[GOAL OF THE EXERCISE]
Search the records for the word "click". Copy every line where it appears.

[PROVIDED MATERIAL]
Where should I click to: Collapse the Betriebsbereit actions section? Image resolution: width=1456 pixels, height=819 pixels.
==
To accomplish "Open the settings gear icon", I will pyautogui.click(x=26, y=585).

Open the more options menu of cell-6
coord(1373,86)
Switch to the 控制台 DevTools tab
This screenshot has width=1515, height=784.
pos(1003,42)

[RESULT BELOW]
Where should I click to: Collapse the Betriebsbereit actions section? Image resolution: width=1456 pixels, height=819 pixels.
To accomplish "Open the settings gear icon", I will pyautogui.click(x=26, y=585).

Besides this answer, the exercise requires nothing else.